Whoa, quite interesting hardware, should I say. I'm more familiar with allwinners though - and can boot at least some of these 100% blob free. Dubs as backup low-power desktops, just in case. As for demands... erm, I do understand asking Intel or AMD to unfuck their hardware design could be naive XD. However it would be nice if ppl at least don't downplay the problem of backdoored hardware and honestly state what really going on. Sorry if that upsets you, but I would lie if I tell I understand what coreboot is really up to and what values project shares. So I would still think raised question gets some point.

Nobody is claiming that FSP/BinaryPI/ME/PSP/etc. are open-source. If they are, they are wrong. If they are conflating coreboot with those things, they are also wrong, just as they would be wrong by conflating Linux with any of the closed-source drivers and apps that run on it.
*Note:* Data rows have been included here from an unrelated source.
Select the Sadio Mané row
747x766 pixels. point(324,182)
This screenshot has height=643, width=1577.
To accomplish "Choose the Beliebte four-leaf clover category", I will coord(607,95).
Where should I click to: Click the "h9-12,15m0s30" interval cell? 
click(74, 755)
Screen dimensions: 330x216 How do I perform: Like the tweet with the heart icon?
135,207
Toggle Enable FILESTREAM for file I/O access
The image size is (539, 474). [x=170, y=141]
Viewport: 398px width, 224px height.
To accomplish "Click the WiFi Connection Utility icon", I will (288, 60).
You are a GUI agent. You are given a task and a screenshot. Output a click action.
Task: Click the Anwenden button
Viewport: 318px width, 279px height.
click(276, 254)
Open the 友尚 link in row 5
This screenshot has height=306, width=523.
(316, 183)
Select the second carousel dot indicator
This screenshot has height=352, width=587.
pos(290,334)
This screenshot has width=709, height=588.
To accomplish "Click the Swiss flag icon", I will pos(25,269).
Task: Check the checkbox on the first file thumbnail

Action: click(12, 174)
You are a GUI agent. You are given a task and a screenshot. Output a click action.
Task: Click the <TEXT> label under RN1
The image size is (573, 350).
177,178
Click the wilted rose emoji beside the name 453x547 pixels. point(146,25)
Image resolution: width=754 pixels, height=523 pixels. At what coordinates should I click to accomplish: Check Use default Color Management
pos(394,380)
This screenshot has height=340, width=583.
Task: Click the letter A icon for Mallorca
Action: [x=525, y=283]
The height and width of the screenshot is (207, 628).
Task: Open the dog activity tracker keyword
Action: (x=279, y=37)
It's great if you want to warn others about the blackboxes that exist in their systems, clearly more people should be made aware of this issue with various architectures (not just x86, I've seen plenty of bad ideas in the ARM world too). I just ask that you not cause collateral damage to the very small handful of projects that are making a tangible difference.

Out of curiosity, have you made any real effort to detach yourself from the ecosystem you describe and contribute to something more libre-friendly? I've done a bunch of work in coreboot, and I'm using a libre-friendly RK3399-based Chromebook and a Talos II workstation for personal computing. I get the impression that most people who complain about this stuff and demand that others change are actually just useless hypocrites.

Actually its has been there and more or less worked. Someone remembers e.g. HASP keys? Oh sure, as proprietary murky stuff it proven to be crackable. However, I'm aware of far more efficient (but more exotic) approaches that were rather challenging to counter. Though realistically, any DRM/restriction scheme is eventually cracked or worked around if there is good demand. The only reliable thing I know is to run whole app remotely and deny access if person failed to pay, etc. But then it more like "service". Yet, services at least make it clean you don't own it, rather getting some use of it. While more traditional apps and now also hardware can pretend you "buy" something, yet from realistic point it proves to be crappy lease on murky terms, with vendor being topmost authority over what you do (which is odd for "bought" and "owned" things, isn't it?).

So at the end we pay hefty "ownership" price just to find there're plenty of strings attached and it's not up to owner to decide how to use their "property" that proves to have mind of its own. It sucks, isn't it?

I think we have to call black as black and white as white. And even if we want white but got black it would be wrong idea to claim its actually white just because some nasty proprietary vendor forgot to offer appropriate options. So my personal opinion is that Coreboot should put BIG RED WARINING about e.g. modern Intel x86 systems being irrevocably backdoored, to extent not even coreboot can fully fix it. So people do not have false expectations nobody could ever deliver at their full extent. Intel put great deal to ensure their hardware is treacherous backdored crap. With no real means to get around. Pretending otherwise is misnomer and could put people into dangerous situations where they believed otherwise but it proven to be not a case. Whatever, treachery and murky intents got no room in open world. People use opensource as safeguard against this attitude. It clearly fails to achieve this point for Intel's x86 to full extent. And even more radical stuff like libreboot can't fix that to its full extent - that's how Intel hardware works, with Intel being topmost authority over system. So at most ME can pretend it got out of the way ... but there is no good way to know it for sure.